Budget-programme : Le ministère de la Promotion de la bonne gouvernance outille ses cadres pour s’approprier le concept

En 2017, le budget sera présenté selon l’approche programme préconisée par l’Uemoa. Pour entrer de plain-pied dans cette réforme qui va entrainer beaucoup de changements dans la gestion des finances publiques, le ministère de l’Intégration africaine, du Nepad et de la Promotion de la bonne gouvernance a jugé utile de renforcer les capacités de ses agents.

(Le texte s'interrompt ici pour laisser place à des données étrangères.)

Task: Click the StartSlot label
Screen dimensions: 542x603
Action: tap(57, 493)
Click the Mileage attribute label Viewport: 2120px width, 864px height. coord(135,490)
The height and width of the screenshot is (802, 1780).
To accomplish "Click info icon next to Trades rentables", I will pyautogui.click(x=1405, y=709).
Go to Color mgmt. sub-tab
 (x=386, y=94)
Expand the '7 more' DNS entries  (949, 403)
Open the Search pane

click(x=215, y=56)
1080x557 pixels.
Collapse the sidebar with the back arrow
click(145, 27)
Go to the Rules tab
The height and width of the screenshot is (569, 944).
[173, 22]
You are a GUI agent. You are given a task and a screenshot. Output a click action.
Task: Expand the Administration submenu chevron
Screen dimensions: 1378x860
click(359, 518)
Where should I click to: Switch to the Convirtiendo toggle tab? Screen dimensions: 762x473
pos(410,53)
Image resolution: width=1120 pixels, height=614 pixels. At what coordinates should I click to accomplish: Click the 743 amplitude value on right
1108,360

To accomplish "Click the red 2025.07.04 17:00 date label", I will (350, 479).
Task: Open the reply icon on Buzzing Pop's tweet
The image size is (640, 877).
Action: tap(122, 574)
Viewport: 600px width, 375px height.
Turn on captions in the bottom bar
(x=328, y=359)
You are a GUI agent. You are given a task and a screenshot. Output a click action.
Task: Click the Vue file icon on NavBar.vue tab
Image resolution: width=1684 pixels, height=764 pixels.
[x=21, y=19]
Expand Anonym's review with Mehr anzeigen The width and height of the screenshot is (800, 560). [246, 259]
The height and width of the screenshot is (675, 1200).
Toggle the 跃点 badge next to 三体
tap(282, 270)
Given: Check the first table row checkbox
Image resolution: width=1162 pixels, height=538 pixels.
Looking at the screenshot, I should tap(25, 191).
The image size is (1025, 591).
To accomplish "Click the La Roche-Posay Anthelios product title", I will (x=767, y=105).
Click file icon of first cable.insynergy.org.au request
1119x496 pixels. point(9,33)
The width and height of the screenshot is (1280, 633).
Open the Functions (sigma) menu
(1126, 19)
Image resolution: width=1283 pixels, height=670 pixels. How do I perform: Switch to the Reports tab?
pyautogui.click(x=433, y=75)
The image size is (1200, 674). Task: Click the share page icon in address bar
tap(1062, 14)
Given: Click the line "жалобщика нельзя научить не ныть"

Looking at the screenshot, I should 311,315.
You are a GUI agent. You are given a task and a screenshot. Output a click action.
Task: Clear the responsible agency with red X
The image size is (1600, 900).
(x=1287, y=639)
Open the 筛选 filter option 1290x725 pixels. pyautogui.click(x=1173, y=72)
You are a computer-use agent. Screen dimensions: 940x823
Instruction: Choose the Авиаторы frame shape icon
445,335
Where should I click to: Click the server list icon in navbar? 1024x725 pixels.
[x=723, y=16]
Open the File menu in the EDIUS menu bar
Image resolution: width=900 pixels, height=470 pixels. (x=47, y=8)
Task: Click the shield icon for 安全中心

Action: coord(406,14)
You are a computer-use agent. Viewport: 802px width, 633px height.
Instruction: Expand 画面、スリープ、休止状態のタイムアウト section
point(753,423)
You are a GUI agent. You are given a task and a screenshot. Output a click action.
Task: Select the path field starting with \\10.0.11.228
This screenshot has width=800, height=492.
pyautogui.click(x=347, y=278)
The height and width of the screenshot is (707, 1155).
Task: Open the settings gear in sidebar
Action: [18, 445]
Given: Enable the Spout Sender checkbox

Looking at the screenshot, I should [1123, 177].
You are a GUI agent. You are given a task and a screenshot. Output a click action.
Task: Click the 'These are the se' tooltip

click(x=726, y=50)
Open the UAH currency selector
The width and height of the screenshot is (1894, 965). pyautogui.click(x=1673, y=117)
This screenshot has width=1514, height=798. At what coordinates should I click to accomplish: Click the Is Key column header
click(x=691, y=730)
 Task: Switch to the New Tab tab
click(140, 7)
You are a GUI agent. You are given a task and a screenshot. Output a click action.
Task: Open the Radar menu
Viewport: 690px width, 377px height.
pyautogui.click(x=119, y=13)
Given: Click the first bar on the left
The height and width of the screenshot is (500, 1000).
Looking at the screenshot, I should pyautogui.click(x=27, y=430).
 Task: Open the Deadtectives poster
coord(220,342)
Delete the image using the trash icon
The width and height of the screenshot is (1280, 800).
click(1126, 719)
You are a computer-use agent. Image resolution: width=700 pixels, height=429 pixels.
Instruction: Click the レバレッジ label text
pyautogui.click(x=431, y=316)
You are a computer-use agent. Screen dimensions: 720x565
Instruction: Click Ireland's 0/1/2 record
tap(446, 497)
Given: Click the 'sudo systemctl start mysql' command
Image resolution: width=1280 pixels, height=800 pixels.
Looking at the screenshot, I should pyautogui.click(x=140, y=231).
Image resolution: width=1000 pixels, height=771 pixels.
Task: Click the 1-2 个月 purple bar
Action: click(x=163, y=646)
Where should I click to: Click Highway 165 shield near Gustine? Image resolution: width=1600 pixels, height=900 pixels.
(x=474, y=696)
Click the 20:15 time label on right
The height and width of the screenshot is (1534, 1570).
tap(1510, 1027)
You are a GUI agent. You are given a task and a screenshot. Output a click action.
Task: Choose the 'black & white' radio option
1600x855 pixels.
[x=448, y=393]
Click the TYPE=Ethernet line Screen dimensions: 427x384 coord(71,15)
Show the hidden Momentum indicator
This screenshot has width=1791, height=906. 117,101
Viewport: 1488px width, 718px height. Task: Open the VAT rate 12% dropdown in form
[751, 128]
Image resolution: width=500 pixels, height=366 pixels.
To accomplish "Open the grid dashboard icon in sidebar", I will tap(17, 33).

Cette session de renforcement de capacité de trois jours vise à mieux familiariser ces hauts cadres et responsables du ministère de l’Intégration africaine, du Nepad et de la Promotion de la bonne gouvernance aux concepts liés à ce nouveau cadre harmonisé de gestion des finances publiques. Cette réforme qui résulte des directives de l’Uemoa et qui ont été transposées au Sénégal depuis 2012 va apporter beaucoup de changements, a noté Ibrahima Dème, Directeur de la promotion de la bonne gouvernance, qui a précisé que cette mise à niveau constitue une nécessité. « Le mode de gestion du budget de l’État va complètement changer pour répondre à des préoccupations de transparence et de performance. À la fin de chaque année, les responsables de programmes vont faire des rapports de performances », a-t-il indiqué. Il s’y ajoute que le ministère de l’Économie, des Finances et du Plan ne sera plus l’ordonnateur principal des budgets. Selon M. Dème, chaque ministre sera ordonnateur de son budget et va déléguer ses pouvoirs aux responsables de programmes qui seront soumis à des obligations de performance, de reddition des comptes. « À partir de ce moment-là, nous verrons plus de qualité dans l’utilisation des ressources publiques et des résultats beaucoup plus importants pour les populations », a indiqué le directeur de la promotion de la bonne gouvernance. « Avec cette nouvelle réforme, la gestion des ressources publiques sera beaucoup plus efficace et transparente et les politiques publiques vont mieux répondre aux préoccupations des populations, car les ressources vont être articulées à des programmes », a noté M. Dème, non sans souligner l’importance de la dimension rendre compte, évaluation et suivi de l’efficacité et de la performance qui n’existait pas jusque-là. Cette nouvelle approche, a-t-il relevé, va apporter un important changement en matière de gestion des affaires de l’État. Selon lui, cette réforme s’impose à tous les acteurs et à son avis, chaque ministère doit se préparer à cet exercice.